═══ Vorgelegter Text
Meinung. In seiner 91. Kolumne »Literatur zur Lage« beschäftigt sich HCZ-Autor Jan Ehlert in der Juli-Ausgabe der HCZ HafenCity Zeitung mit dem Thema Krieg und Frieden angesichts der jüngsten Israel- und US-Bombenangriffe auf den Iran

Es ist ein furchtbares Szenario: Zwei Atombombenangriffe haben die US-amerikanischen Städte Galveston und San Diego zerstört. Die USA sinnen auf Rache, doch die Flieger der US-Luftwaffe werden durch eine neuartige Technik von der Luftabwehr des Iran zur Landung gezwungen: Die Welt, die der US-Schriftsteller Eliot Ackerman in seinem düsteren Roman entwirft, steht am Rande des dritten Weltkriegs. Und zwar schon bald: „2034: A Novel of the Next World War“, so der bedrohliche Titel des Buches.
Foto oben: Israelische Soldaten und Rettungskräfte suchen nach Überlebenden in den Trümmern von Wohnhäusern, die durch einen iranischen Raketeneinschlag zerstört wurden, bei dem mehrere Menschen ums Leben kamen, in Beerscheba, Israel, am Dienstag, 24. Juni 2025. © picture alliance / ASSOCIATED PRESS | Leo Correa
Der Iran hat bei Ackerman nicht die Atombomben abgeworfen. Und trotzdem stellt der Roman die Frage: Hätte man das iranische Entwicklungsprogramm neuer Waffensysteme früher stoppen müssen? In unserer Welt hat US-Präsident Donald Trump diese Frage mit einem donnernden „Ja“ beantwortet, gemeinsam mit Israels Präsident Benjamin Netanjahu. Und auch wenn das iranische Atomprogramm möglicherweise nur um Monate zurückgeworfen wurde: Das Zeichen, das Trump gesetzt hat, ist deutlich: Die USA scheuen auch vor dem Angriff auf andere Länder nicht zurück.
══════
- _Aufgabe A_:
Welche beiden US-amerikanischen Städte werden im Roman laut dem vorgelegten Text durch Atombombenangriffe zerstört?
- _Aufgabe B_:
Schreiben Sie aus dem vorgelegten Text die Stelle von „Foto oben: Israelische“ bis einschließlich „Länder nicht zurück.“ wortgetreu ab.
Die Zeilen sind eigenständiges Material und gehören nicht zum vorgelegten Text.
═══ Zeilenauszüge
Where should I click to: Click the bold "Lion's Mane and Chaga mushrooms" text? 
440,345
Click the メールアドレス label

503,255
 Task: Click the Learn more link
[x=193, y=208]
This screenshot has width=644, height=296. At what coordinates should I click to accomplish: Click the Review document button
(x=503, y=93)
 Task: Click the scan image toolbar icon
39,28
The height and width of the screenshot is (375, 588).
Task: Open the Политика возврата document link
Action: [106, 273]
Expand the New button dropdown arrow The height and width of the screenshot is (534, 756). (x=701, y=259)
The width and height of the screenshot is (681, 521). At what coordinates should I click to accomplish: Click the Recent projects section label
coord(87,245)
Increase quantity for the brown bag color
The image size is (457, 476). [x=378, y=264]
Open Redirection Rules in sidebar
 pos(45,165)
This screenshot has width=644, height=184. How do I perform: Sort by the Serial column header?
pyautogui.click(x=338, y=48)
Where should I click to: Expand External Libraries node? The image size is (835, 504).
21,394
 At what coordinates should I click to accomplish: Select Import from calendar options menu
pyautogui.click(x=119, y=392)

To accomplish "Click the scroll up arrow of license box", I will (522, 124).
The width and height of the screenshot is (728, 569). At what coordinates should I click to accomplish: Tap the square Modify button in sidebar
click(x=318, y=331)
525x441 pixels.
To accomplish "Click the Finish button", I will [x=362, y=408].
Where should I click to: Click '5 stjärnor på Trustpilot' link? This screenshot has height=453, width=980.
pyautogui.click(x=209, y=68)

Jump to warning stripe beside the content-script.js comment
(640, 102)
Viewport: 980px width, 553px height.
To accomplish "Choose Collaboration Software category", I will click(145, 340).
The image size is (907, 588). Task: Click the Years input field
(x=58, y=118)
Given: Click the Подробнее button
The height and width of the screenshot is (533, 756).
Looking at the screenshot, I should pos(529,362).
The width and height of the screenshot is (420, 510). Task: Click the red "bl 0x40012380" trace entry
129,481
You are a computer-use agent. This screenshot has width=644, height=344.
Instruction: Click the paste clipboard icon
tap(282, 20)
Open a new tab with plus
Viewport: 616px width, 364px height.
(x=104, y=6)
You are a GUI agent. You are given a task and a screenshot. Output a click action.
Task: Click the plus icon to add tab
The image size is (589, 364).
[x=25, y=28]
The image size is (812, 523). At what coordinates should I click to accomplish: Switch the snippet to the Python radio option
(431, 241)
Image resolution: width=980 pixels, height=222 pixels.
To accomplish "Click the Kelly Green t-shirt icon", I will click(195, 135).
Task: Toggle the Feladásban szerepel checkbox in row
══════
- _Lösung A_:
Galveston und San Diego

- _Lösung B_:
Foto oben: Israelische Soldaten und Rettungskräfte suchen nach Überlebenden in den Trümmern von Wohnhäusern, die durch einen iranischen Raketeneinschlag zerstört wurden, bei dem mehrere Menschen ums Leben kamen, in Beerscheba, Israel, am Dienstag, 24. Juni 2025. © picture alliance / ASSOCIATED PRESS | Leo Correa
Der Iran hat bei Ackerman nicht die Atombomben abgeworfen. Und trotzdem stellt der Roman die Frage: Hätte man das iranische Entwicklungsprogramm neuer Waffensysteme früher stoppen müssen? In unserer Welt hat US-Präsident Donald Trump diese Frage mit einem donnernden „Ja“ beantwortet, gemeinsam mit Israels Präsident Benjamin Netanjahu. Und auch wenn das iranische Atomprogramm möglicherweise nur um Monate zurückgeworfen wurde: Das Zeichen, das Trump gesetzt hat, ist deutlich: Die USA scheuen auch vor dem Angriff auf andere Länder nicht zurück.